文献类型：期刊文献

中文题名：香椿KNOX家族基因鉴定及其在干旱和盐胁迫下的表达分析

英文题名：Identification and Expression Analysis of KNOX Family Genes in Toona sinensis under Drought and Salt Stress

作者：陈舒鑫[1,2] 樊俐娇[1] 贾瑜涵[1] 刘军[1] 华克达[3] 邱勇斌[4] 张能军[4] 卓仁英[1] 韩小娇[1]

第一作者：陈舒鑫

机构：[1]中国林业科学研究院亚热带林业研究所,浙江杭州311400;[2]南京林业大学风景园林学院,江苏南京210037;[3]富阳区农业农村局,浙江杭州311400;[4]开化县林场,浙江开化324300

年份：2025

卷号：40

期号：5

起止页码：141-150

中文期刊名：西北林学院学报

外文期刊名：Journal of Northwest Forestry University

收录：;北大核心:【北大核心2023】；

基金：国家重点研发计划项目(2021YFD2200305);中央级公益性科研院所基本科研业务费专项资金项目(CAFYBB2020SZ004)。

语种：中文

中文关键词：香椿;KNOX基因家族;生物信息学;非生物胁迫

外文关键词：Toona sinensis;KNOX gene family;bioinformatics;abiotic stresses

分类号：S792.99;Q945.78

摘要：KNOX基因家族在植物生长发育及非生物胁迫响应中发挥着关键作用。本研究旨在鉴定香椿KNOX基因家族成员,并分析其在干旱和盐胁迫条件下的表达模式,为探究KNOX基因功能及培育抗逆性更强的香椿新种质提供理论依据。对香椿KNOX基因家族进行全基因组鉴定和分析,其中包括系统发育关系、基因结构、保守基序、染色体定位、顺式作用元件和共线性。通过组织培养获得4周龄生根香椿幼苗后,分别使用15%PEG 6000和100 mmol/L NaCl进行水培处理,并在处理后6、24和96 h分别采集根、茎和叶片样本。
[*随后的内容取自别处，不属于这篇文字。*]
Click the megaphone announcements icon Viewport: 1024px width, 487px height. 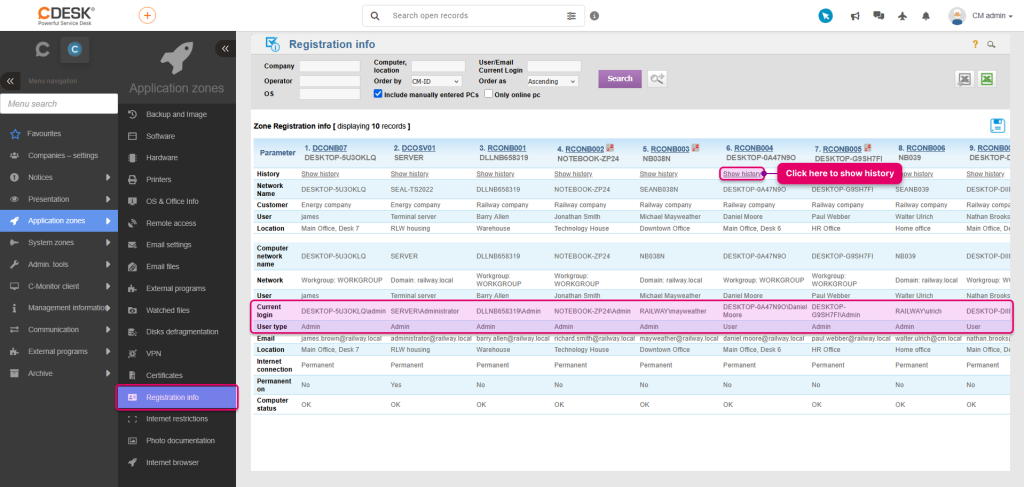(x=855, y=16)
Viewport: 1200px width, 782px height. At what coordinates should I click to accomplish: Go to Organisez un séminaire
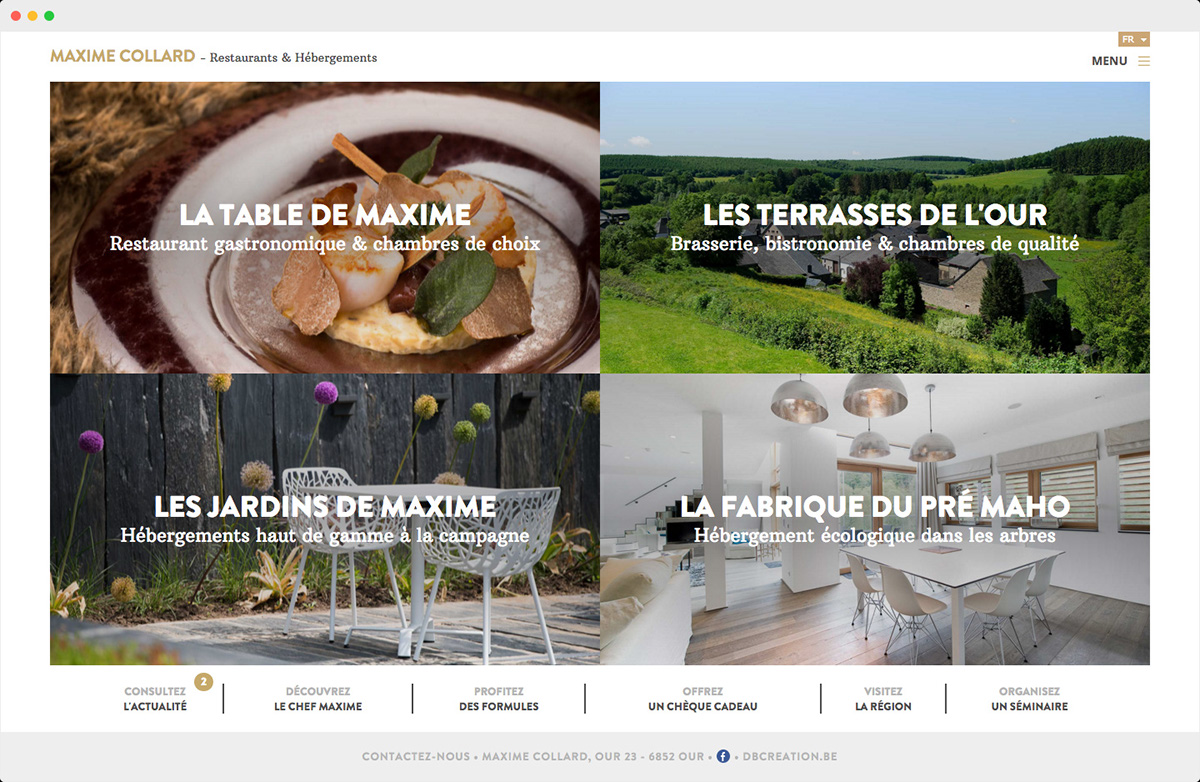click(x=1029, y=699)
此外,另取5年生香椿的叶柄、顶芽、根、茎、叶、木质部和韧皮部,用于RNA提取,利用实时荧光定量PCR(quantitative real-time PCR,qRT-PCR)测定TsKNOX基因家族成员的表达水平。在香椿中共鉴定到12个KNOX家族成员,根据其进化关系分析可分为2大亚类。顺式作用元件分析表明,G-Box、Box4和ABRE元件在TsKNOX家族基因的启动子区域高度富集。12个TsKNOX基因分布在11条染色体上。共线性分析表明,10个TsKNOX基因对均是由片段复制产生,证明片段复制是该家族扩张的主要驱动力。qRT-PCR结果表明,KNOXs基因主要在韧皮部和根中高表达;大部分的TsKNOX家族基因在茎中受干旱和盐胁迫显著诱导。该研究通过对香椿KNOX基因家族鉴定和表达模式分析,初步发现TsKNOX基因在香椿响应干旱和盐胁迫中的作用,为进一步解析该家族的基因功能和作用机制奠定了基础。
The KNOX gene family plays an important role in plant growth and development and abiotic stresses.Our aim was to identify the members of the KNOX gene family in Toona sinensis and investigate their response to drought and salt stress.Our study will provide a theoretical foundation for elucidating KNOX gene functions and developing novel stress-resistant T.sinensis germplasm.A genome-wide analysis of the KNOX gene family in T.sinensis was performed,including phylogenetic relationships,gene structure,conserved motifs,chromosomal localization,cis-regulatory elements,and synteny analysis.Four-week-old T.sinensis seedlings from micropropagation,were subjected to hydroponic treatments with 15%PEG 6000 or 100 mmol/L NaCl.Root,stem,and leaf samples were collected at 6,24,and 96 h.Meanwhile,petioles,terminal buds,roots,stems,leaves,xylem and phloem of 5-year-old T.sinensis were also gathered.RNA was further extracted from all the samples.The expression levels of TsKNOX gene family were measured using quantitative real-time PCR(qRT-PCR).A total of 12 KNOX gene family members were identified in T.sinensis,and they can be divided into two subgroups according to their evolutionary relationships.The analysis of cis-regulatory elements revealed a high enrichment of G-Box,Box4,and ABRE elements in the promoter regions of TsKNOX genes.These 12 TsKNOX genes were distributed across 11 chromosomes.Synteny analysis showed that 10 TsKNOX genes resulted from segmental duplication,indicating that segmental duplication is the primary driving force behind the expansion of this gene family.In addition,KNOX genes were predominantly expressed in the phloem and roots,with most TsKNOX genes being significantly induced in the stems under drought and salt stress.This study provides preliminary insights into the role of TsKNOX genes in the response to drought and salt stress,laying the foundation for further research into the specific gene functions and mechanisms within this family.